Segment Start: MATERIAL SHOWN
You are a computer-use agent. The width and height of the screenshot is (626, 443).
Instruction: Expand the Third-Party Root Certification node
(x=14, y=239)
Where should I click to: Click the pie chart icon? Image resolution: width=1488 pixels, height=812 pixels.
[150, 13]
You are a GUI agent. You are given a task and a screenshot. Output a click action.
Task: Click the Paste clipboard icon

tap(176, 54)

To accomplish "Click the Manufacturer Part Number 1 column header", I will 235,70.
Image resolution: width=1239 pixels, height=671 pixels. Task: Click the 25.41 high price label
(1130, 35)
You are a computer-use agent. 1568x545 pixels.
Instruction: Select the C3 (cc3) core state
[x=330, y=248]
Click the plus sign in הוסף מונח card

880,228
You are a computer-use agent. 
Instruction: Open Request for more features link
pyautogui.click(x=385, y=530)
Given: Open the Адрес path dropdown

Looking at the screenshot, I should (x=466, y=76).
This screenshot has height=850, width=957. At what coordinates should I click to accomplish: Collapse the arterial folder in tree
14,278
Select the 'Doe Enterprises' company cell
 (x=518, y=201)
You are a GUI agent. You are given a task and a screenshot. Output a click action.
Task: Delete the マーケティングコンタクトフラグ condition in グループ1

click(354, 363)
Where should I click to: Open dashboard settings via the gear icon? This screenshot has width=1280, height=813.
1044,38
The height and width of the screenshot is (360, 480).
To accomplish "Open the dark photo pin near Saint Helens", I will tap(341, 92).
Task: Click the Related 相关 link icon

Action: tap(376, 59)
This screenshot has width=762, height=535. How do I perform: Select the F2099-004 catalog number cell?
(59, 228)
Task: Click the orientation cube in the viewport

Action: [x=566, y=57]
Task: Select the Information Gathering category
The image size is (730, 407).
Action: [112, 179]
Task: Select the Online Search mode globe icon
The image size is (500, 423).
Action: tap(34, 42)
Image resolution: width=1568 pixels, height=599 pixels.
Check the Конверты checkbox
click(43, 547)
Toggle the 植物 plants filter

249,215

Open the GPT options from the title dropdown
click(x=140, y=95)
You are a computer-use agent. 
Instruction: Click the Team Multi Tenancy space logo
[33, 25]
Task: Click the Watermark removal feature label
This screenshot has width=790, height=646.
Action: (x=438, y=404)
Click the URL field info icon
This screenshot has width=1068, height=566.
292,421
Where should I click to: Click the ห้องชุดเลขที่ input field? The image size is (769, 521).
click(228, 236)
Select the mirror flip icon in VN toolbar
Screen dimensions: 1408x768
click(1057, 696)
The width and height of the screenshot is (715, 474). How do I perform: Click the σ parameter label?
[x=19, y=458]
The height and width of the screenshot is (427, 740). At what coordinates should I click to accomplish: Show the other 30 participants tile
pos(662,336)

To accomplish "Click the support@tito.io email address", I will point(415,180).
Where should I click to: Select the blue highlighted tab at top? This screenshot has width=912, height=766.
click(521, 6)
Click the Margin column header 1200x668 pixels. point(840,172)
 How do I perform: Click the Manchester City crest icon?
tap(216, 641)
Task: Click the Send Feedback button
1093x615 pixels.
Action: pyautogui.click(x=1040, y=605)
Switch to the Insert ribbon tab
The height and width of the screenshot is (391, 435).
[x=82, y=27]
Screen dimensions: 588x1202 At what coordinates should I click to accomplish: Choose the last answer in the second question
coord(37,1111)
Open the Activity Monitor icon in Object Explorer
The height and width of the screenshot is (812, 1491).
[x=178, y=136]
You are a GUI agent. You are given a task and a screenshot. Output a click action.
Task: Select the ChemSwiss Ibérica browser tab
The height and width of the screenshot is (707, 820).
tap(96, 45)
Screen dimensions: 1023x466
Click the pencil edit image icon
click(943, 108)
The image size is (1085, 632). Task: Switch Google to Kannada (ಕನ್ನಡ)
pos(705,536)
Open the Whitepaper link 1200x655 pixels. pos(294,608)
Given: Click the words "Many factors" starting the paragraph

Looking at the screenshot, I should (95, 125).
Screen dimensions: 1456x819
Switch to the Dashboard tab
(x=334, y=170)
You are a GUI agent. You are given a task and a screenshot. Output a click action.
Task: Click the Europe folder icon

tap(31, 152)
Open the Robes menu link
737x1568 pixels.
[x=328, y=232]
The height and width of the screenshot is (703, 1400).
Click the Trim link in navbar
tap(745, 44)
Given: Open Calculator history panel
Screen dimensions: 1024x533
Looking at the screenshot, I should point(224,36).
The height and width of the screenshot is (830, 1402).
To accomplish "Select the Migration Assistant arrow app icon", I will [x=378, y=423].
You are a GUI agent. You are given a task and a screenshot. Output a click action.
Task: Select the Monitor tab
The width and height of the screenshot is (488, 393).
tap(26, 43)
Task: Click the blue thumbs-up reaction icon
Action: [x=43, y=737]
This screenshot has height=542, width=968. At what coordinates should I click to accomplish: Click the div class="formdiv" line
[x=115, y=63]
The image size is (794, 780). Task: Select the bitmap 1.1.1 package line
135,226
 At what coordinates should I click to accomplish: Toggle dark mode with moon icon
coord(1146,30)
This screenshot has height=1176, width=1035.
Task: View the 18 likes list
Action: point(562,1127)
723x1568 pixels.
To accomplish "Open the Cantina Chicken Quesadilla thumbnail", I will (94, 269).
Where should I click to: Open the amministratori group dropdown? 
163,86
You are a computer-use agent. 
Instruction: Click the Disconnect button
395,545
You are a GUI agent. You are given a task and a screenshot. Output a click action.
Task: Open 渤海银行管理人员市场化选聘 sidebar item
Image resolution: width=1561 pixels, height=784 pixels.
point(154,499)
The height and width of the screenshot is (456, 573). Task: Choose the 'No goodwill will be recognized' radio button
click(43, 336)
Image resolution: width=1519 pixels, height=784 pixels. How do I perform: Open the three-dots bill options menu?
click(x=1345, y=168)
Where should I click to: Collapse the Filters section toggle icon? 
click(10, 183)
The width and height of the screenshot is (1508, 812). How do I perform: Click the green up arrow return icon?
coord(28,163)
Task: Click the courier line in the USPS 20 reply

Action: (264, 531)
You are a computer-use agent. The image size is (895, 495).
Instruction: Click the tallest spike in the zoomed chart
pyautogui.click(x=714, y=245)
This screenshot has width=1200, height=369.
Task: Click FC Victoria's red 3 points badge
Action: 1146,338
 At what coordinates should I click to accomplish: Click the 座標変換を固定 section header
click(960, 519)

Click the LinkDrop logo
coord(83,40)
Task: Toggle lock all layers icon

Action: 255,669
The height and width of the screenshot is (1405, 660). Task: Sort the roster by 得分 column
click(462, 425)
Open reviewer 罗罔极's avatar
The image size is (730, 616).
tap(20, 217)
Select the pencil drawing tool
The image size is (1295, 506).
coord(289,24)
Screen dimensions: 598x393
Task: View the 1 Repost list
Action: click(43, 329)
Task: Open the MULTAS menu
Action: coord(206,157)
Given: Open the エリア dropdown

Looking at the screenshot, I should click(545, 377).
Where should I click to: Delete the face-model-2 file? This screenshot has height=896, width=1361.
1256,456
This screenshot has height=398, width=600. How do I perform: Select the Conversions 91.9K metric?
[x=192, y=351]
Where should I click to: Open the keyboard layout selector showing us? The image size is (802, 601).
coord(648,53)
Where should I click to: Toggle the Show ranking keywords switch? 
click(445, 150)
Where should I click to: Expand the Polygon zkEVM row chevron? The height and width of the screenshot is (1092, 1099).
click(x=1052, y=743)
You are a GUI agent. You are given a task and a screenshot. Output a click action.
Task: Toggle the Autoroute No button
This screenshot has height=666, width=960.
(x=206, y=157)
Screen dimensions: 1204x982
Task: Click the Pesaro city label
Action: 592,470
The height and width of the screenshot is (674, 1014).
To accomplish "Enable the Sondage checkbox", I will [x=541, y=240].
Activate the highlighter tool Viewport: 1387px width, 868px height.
Segment End: MATERIAL SHOWN
ASSIGNMENT – Output all entries again exactly; no line may be altered.

REPLY TO THE TASK –
You are a computer-use agent. The width and height of the screenshot is (626, 443).
Instruction: Expand the Third-Party Root Certification node
(x=14, y=239)
Where should I click to: Click the pie chart icon? Image resolution: width=1488 pixels, height=812 pixels.
[150, 13]
You are a GUI agent. You are given a task and a screenshot. Output a click action.
Task: Click the Paste clipboard icon

tap(176, 54)

To accomplish "Click the Manufacturer Part Number 1 column header", I will 235,70.
Image resolution: width=1239 pixels, height=671 pixels. Task: Click the 25.41 high price label
(1130, 35)
You are a computer-use agent. 1568x545 pixels.
Instruction: Select the C3 (cc3) core state
[x=330, y=248]
Click the plus sign in הוסף מונח card

880,228
You are a computer-use agent. 
Instruction: Open Request for more features link
pyautogui.click(x=385, y=530)
Given: Open the Адрес path dropdown

Looking at the screenshot, I should (x=466, y=76).
This screenshot has height=850, width=957. At what coordinates should I click to accomplish: Collapse the arterial folder in tree
14,278
Select the 'Doe Enterprises' company cell
 (x=518, y=201)
You are a GUI agent. You are given a task and a screenshot. Output a click action.
Task: Delete the マーケティングコンタクトフラグ condition in グループ1

click(354, 363)
Where should I click to: Open dashboard settings via the gear icon? This screenshot has width=1280, height=813.
1044,38
The height and width of the screenshot is (360, 480).
To accomplish "Open the dark photo pin near Saint Helens", I will tap(341, 92).
Task: Click the Related 相关 link icon

Action: tap(376, 59)
This screenshot has width=762, height=535. How do I perform: Select the F2099-004 catalog number cell?
(59, 228)
Task: Click the orientation cube in the viewport

Action: [x=566, y=57]
Task: Select the Information Gathering category
The image size is (730, 407).
Action: [112, 179]
Task: Select the Online Search mode globe icon
The image size is (500, 423).
Action: tap(34, 42)
Image resolution: width=1568 pixels, height=599 pixels.
Check the Конверты checkbox
click(43, 547)
Toggle the 植物 plants filter

249,215

Open the GPT options from the title dropdown
click(x=140, y=95)
You are a computer-use agent. 
Instruction: Click the Team Multi Tenancy space logo
[33, 25]
Task: Click the Watermark removal feature label
This screenshot has width=790, height=646.
Action: (x=438, y=404)
Click the URL field info icon
This screenshot has width=1068, height=566.
292,421
Where should I click to: Click the ห้องชุดเลขที่ input field? The image size is (769, 521).
click(228, 236)
Select the mirror flip icon in VN toolbar
Screen dimensions: 1408x768
click(1057, 696)
The width and height of the screenshot is (715, 474). How do I perform: Click the σ parameter label?
[x=19, y=458]
The height and width of the screenshot is (427, 740). At what coordinates should I click to accomplish: Show the other 30 participants tile
pos(662,336)

To accomplish "Click the support@tito.io email address", I will point(415,180).
Where should I click to: Select the blue highlighted tab at top? This screenshot has width=912, height=766.
click(521, 6)
Click the Margin column header 1200x668 pixels. point(840,172)
 How do I perform: Click the Manchester City crest icon?
tap(216, 641)
Task: Click the Send Feedback button
1093x615 pixels.
Action: pyautogui.click(x=1040, y=605)
Switch to the Insert ribbon tab
The height and width of the screenshot is (391, 435).
[x=82, y=27]
Screen dimensions: 588x1202 At what coordinates should I click to accomplish: Choose the last answer in the second question
coord(37,1111)
Open the Activity Monitor icon in Object Explorer
The height and width of the screenshot is (812, 1491).
[x=178, y=136]
You are a GUI agent. You are given a task and a screenshot. Output a click action.
Task: Select the ChemSwiss Ibérica browser tab
The height and width of the screenshot is (707, 820).
tap(96, 45)
Screen dimensions: 1023x466
Click the pencil edit image icon
click(943, 108)
The image size is (1085, 632). Task: Switch Google to Kannada (ಕನ್ನಡ)
pos(705,536)
Open the Whitepaper link 1200x655 pixels. pos(294,608)
Given: Click the words "Many factors" starting the paragraph

Looking at the screenshot, I should (95, 125).
Screen dimensions: 1456x819
Switch to the Dashboard tab
(x=334, y=170)
You are a GUI agent. You are given a task and a screenshot. Output a click action.
Task: Click the Europe folder icon

tap(31, 152)
Open the Robes menu link
737x1568 pixels.
[x=328, y=232]
The height and width of the screenshot is (703, 1400).
Click the Trim link in navbar
tap(745, 44)
Given: Open Calculator history panel
Screen dimensions: 1024x533
Looking at the screenshot, I should point(224,36).
The height and width of the screenshot is (830, 1402).
To accomplish "Select the Migration Assistant arrow app icon", I will [x=378, y=423].
You are a GUI agent. You are given a task and a screenshot. Output a click action.
Task: Select the Monitor tab
The width and height of the screenshot is (488, 393).
tap(26, 43)
Task: Click the blue thumbs-up reaction icon
Action: [x=43, y=737]
This screenshot has height=542, width=968. At what coordinates should I click to accomplish: Click the div class="formdiv" line
[x=115, y=63]
The image size is (794, 780). Task: Select the bitmap 1.1.1 package line
135,226
 At what coordinates should I click to accomplish: Toggle dark mode with moon icon
coord(1146,30)
This screenshot has height=1176, width=1035.
Task: View the 18 likes list
Action: point(562,1127)
723x1568 pixels.
To accomplish "Open the Cantina Chicken Quesadilla thumbnail", I will (94, 269).
Where should I click to: Open the amministratori group dropdown? 
163,86
You are a computer-use agent. 
Instruction: Click the Disconnect button
395,545
You are a GUI agent. You are given a task and a screenshot. Output a click action.
Task: Open 渤海银行管理人员市场化选聘 sidebar item
Image resolution: width=1561 pixels, height=784 pixels.
point(154,499)
The height and width of the screenshot is (456, 573). Task: Choose the 'No goodwill will be recognized' radio button
click(43, 336)
Image resolution: width=1519 pixels, height=784 pixels. How do I perform: Open the three-dots bill options menu?
click(x=1345, y=168)
Where should I click to: Collapse the Filters section toggle icon? 
click(10, 183)
The width and height of the screenshot is (1508, 812). How do I perform: Click the green up arrow return icon?
coord(28,163)
Task: Click the courier line in the USPS 20 reply

Action: (264, 531)
You are a computer-use agent. The image size is (895, 495).
Instruction: Click the tallest spike in the zoomed chart
pyautogui.click(x=714, y=245)
This screenshot has width=1200, height=369.
Task: Click FC Victoria's red 3 points badge
Action: 1146,338
 At what coordinates should I click to accomplish: Click the 座標変換を固定 section header
click(960, 519)

Click the LinkDrop logo
coord(83,40)
Task: Toggle lock all layers icon

Action: 255,669
The height and width of the screenshot is (1405, 660). Task: Sort the roster by 得分 column
click(462, 425)
Open reviewer 罗罔极's avatar
The image size is (730, 616).
tap(20, 217)
Select the pencil drawing tool
The image size is (1295, 506).
coord(289,24)
Screen dimensions: 598x393
Task: View the 1 Repost list
Action: click(43, 329)
Task: Open the MULTAS menu
Action: coord(206,157)
Given: Open the エリア dropdown

Looking at the screenshot, I should click(545, 377).
Where should I click to: Delete the face-model-2 file? This screenshot has height=896, width=1361.
1256,456
This screenshot has height=398, width=600. How do I perform: Select the Conversions 91.9K metric?
[x=192, y=351]
Where should I click to: Open the keyboard layout selector showing us? The image size is (802, 601).
coord(648,53)
Where should I click to: Toggle the Show ranking keywords switch? 
click(445, 150)
Where should I click to: Expand the Polygon zkEVM row chevron? The height and width of the screenshot is (1092, 1099).
click(x=1052, y=743)
You are a GUI agent. You are given a task and a screenshot. Output a click action.
Task: Toggle the Autoroute No button
This screenshot has height=666, width=960.
(x=206, y=157)
Screen dimensions: 1204x982
Task: Click the Pesaro city label
Action: 592,470
The height and width of the screenshot is (674, 1014).
To accomplish "Enable the Sondage checkbox", I will [x=541, y=240].
Activate the highlighter tool Viewport: 1387px width, 868px height.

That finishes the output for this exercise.